● **ACTIVITY**
Quote exactly the lines from the one with "Viewport: 1366px width, 768px height." to the end of the data, both included; omit the pictures.

-- EXERCISE INPUTS follows --

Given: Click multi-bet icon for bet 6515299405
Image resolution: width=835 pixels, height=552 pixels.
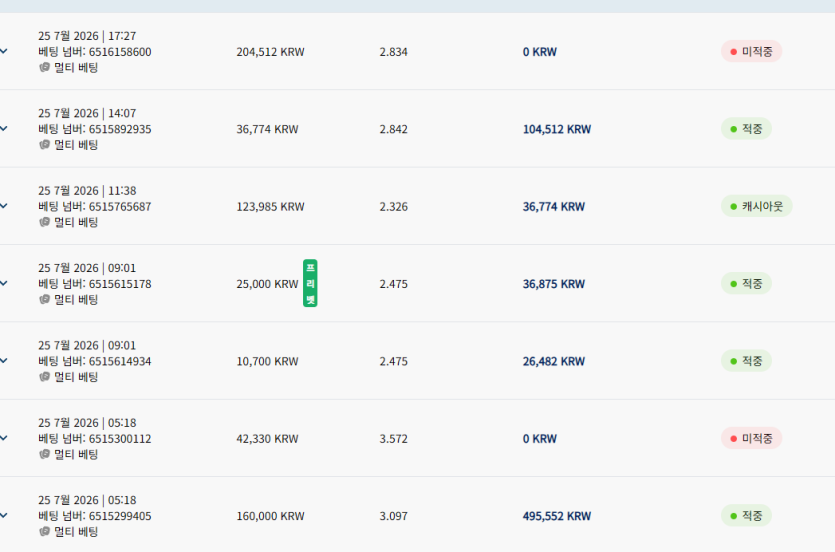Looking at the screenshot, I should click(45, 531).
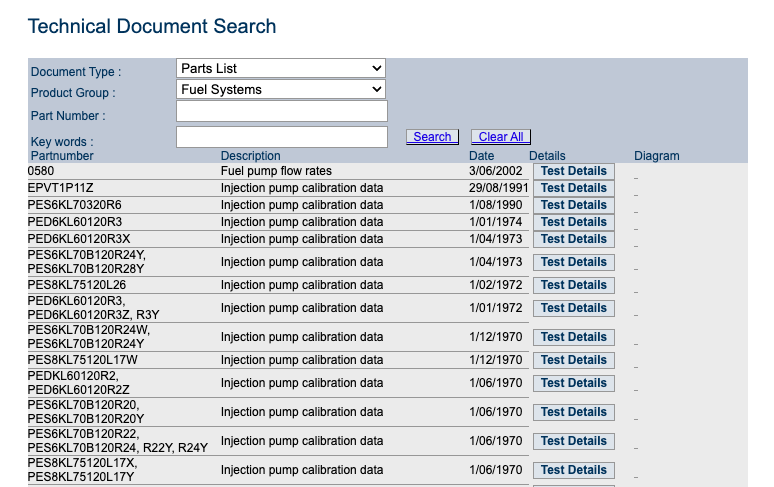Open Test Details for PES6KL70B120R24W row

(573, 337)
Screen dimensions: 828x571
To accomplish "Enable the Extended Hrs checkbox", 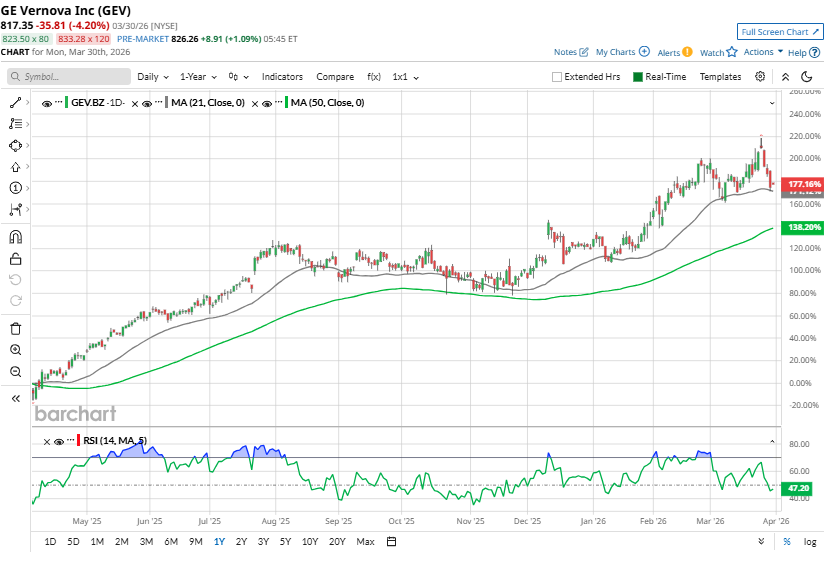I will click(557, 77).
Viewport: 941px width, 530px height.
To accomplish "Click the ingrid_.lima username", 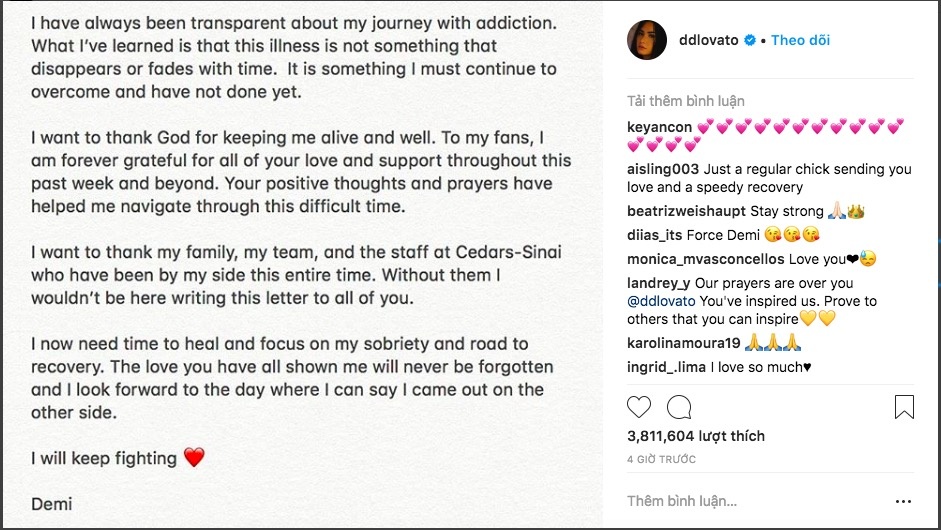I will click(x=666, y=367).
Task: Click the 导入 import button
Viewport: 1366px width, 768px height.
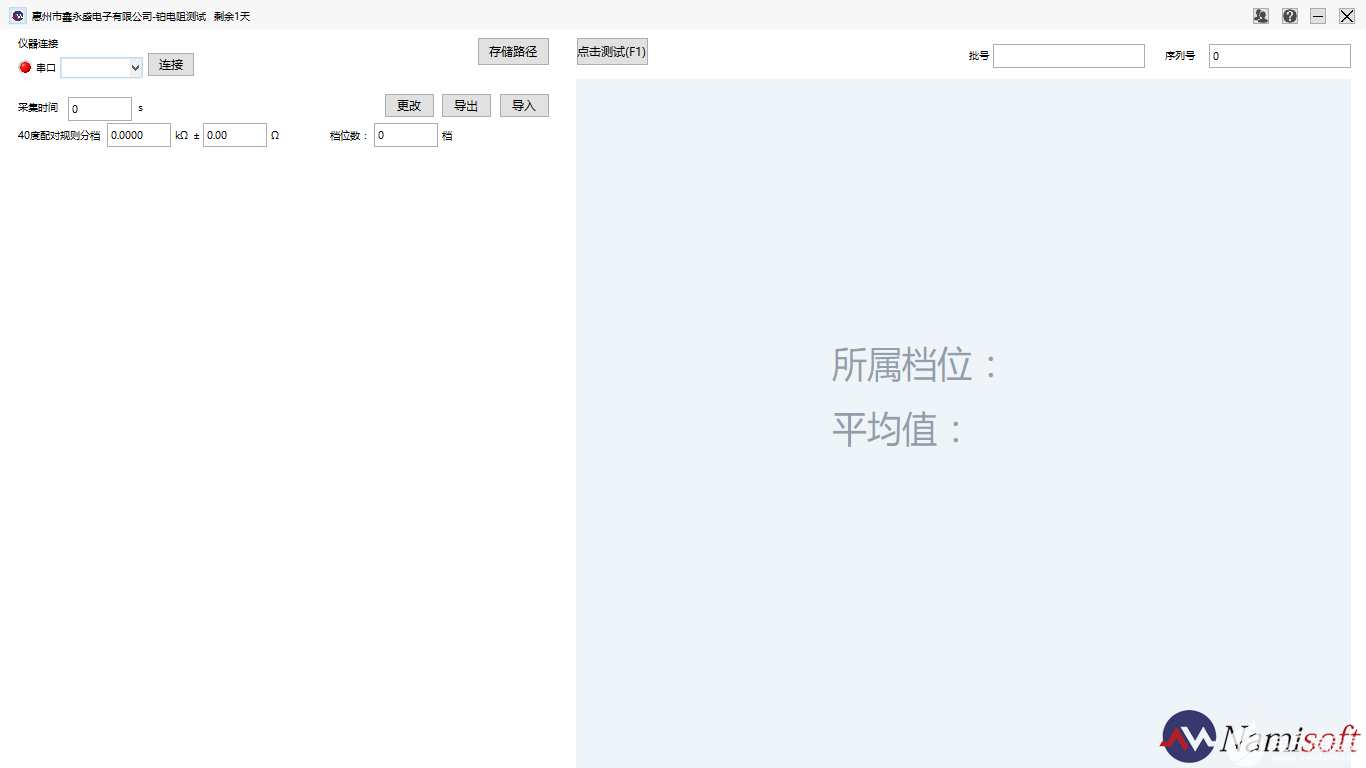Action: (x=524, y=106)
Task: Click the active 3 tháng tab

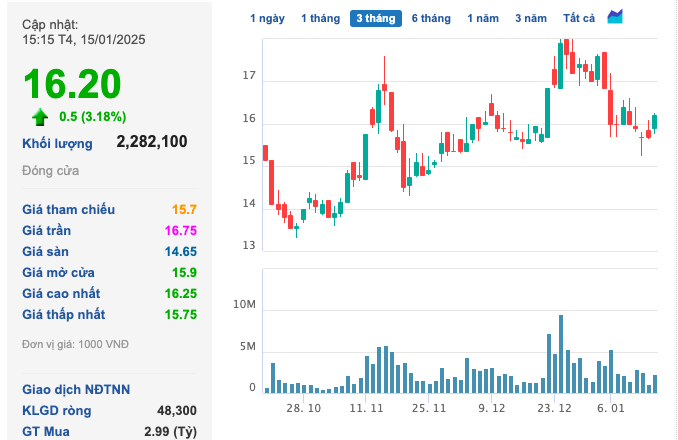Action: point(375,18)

-- EXERCISE INPUTS concluded --

● **SOLUTION FOR THIS EXERCISE**
Viewport: 1366px width, 768px height.
Action: (x=524, y=106)
Task: Click the active 3 tháng tab

Action: point(375,18)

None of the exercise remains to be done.